Provided data:
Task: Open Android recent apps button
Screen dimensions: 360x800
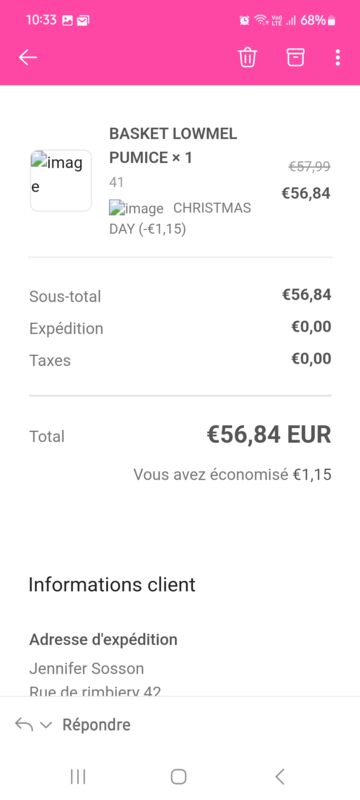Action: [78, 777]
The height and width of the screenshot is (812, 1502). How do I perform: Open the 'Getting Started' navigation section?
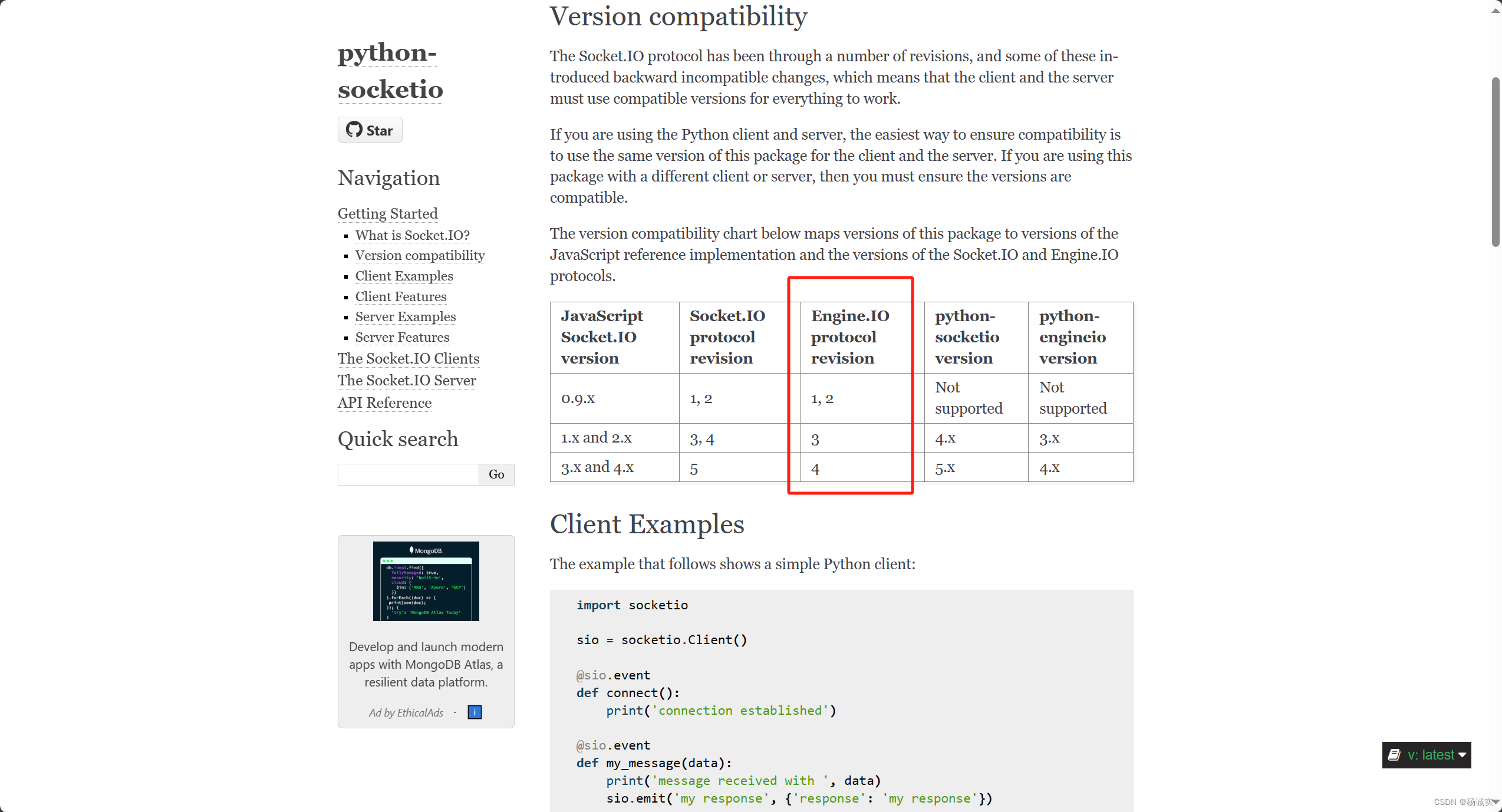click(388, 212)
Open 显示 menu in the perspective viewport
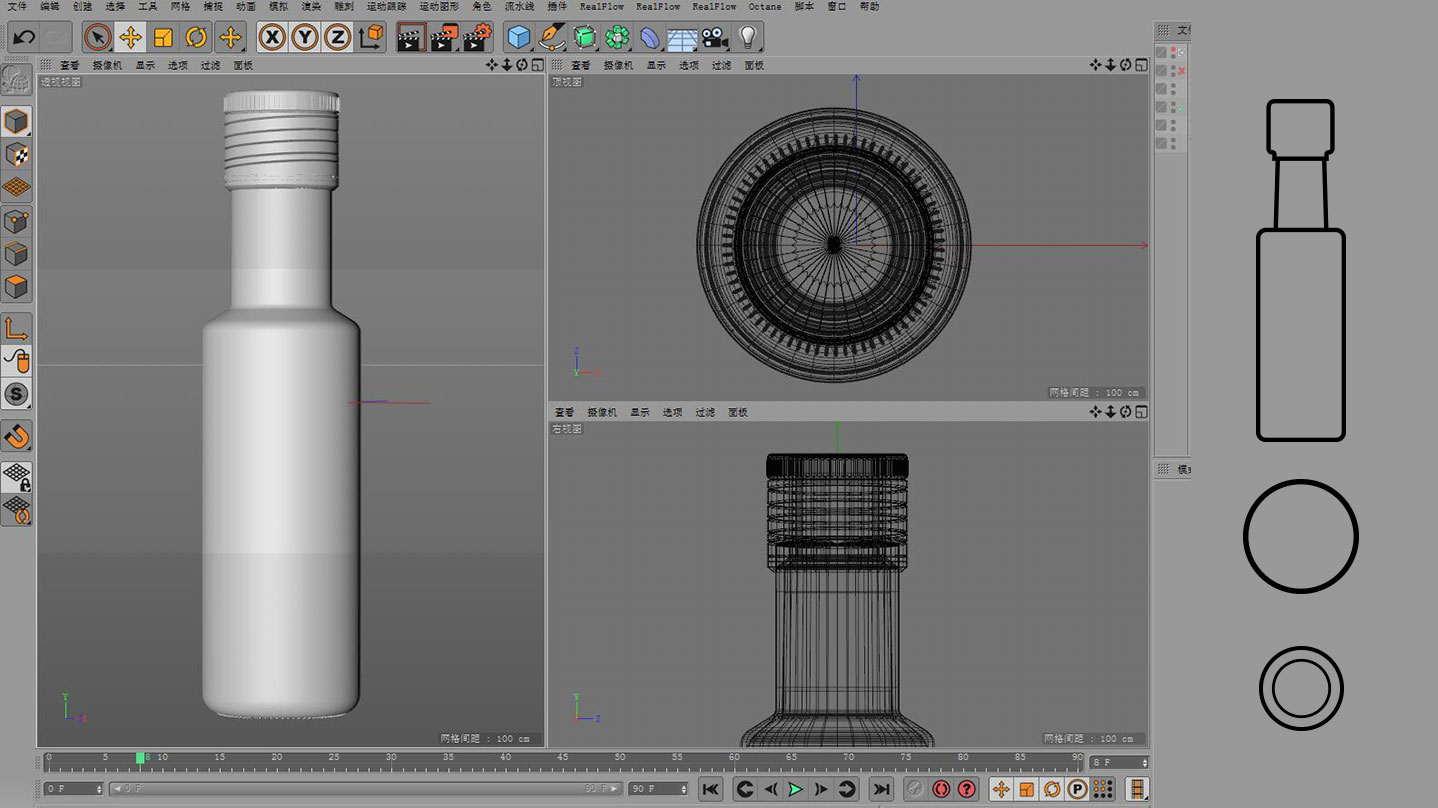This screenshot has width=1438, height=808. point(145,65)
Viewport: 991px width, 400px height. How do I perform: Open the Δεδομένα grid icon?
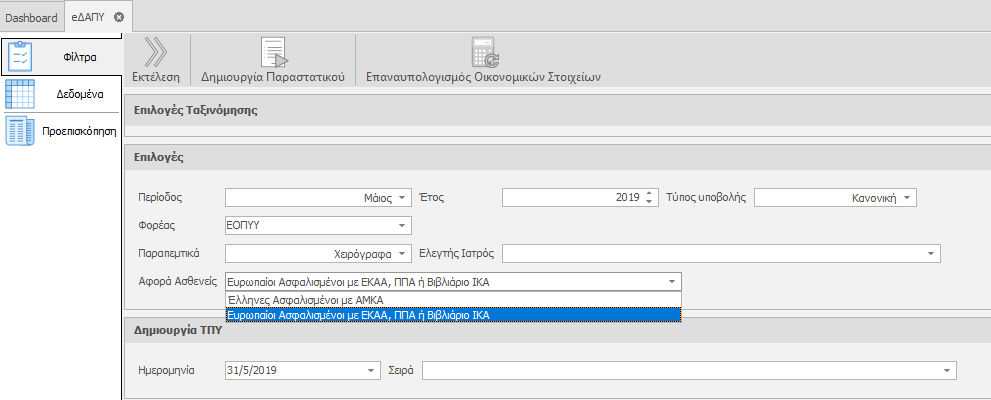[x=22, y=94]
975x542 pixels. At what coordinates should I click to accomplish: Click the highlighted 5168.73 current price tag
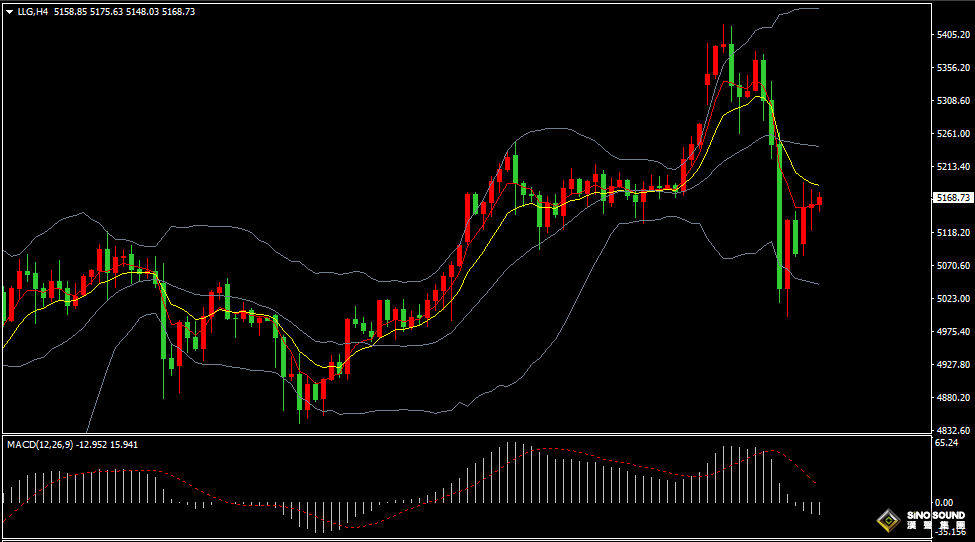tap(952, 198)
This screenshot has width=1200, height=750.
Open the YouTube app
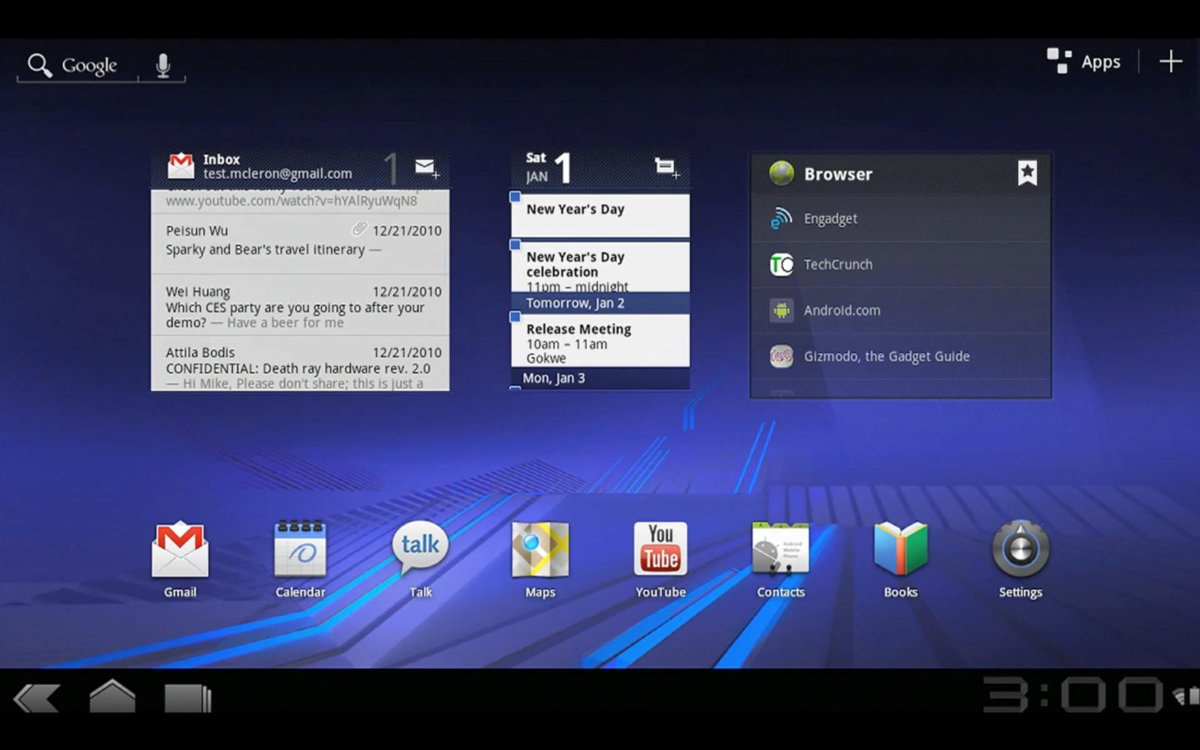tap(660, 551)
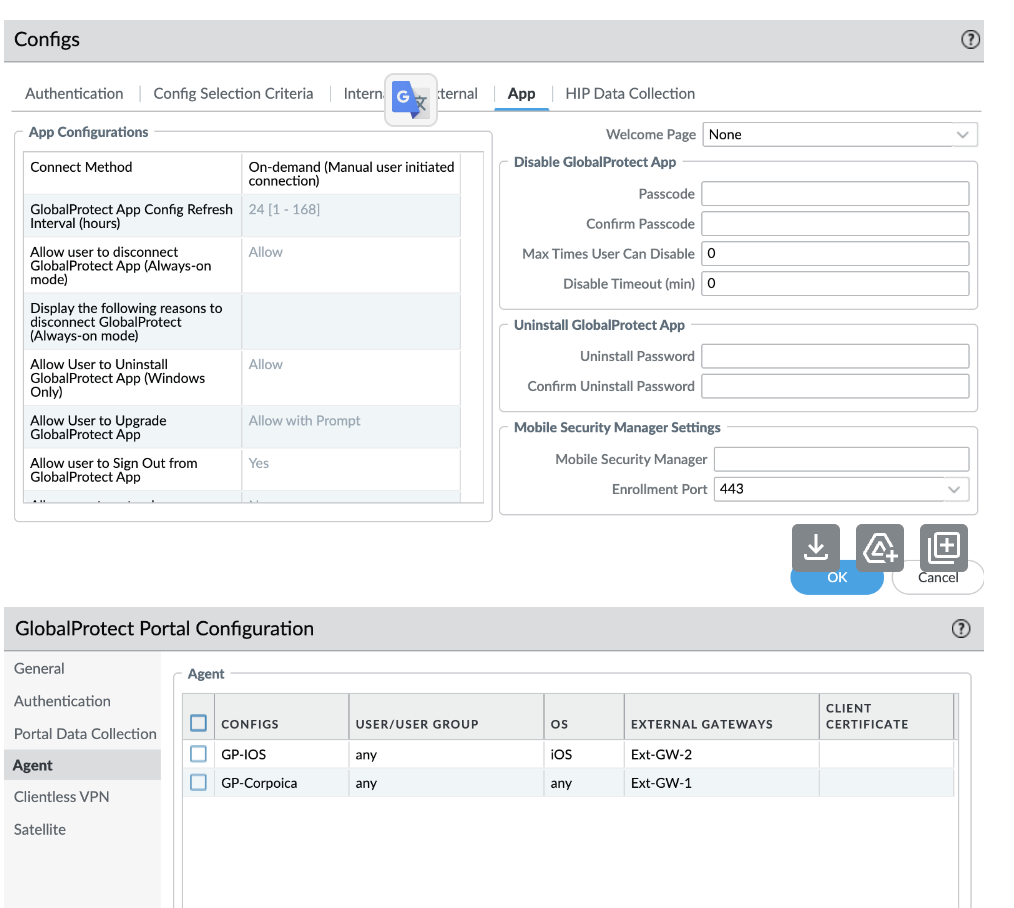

Written problem: Rewrite every one of the items above with "Open" swapped for "Launch" and nothing else changed. Omit the pictures from your answer.

Complete response:
Task: Launch Android recent apps button
Screen dimensions: 360x800
Action: [78, 777]
The height and width of the screenshot is (812, 1502). How do I perform: Launch the 'Getting Started' navigation section?
click(388, 212)
Launch 显示 menu in the perspective viewport
This screenshot has width=1438, height=808. point(145,65)
Viewport: 991px width, 400px height. How do I perform: Launch the Δεδομένα grid icon?
[x=22, y=94]
975x542 pixels. At what coordinates should I click to accomplish: Click the highlighted 5168.73 current price tag
tap(952, 198)
This screenshot has width=1200, height=750.
Launch the YouTube app
tap(660, 551)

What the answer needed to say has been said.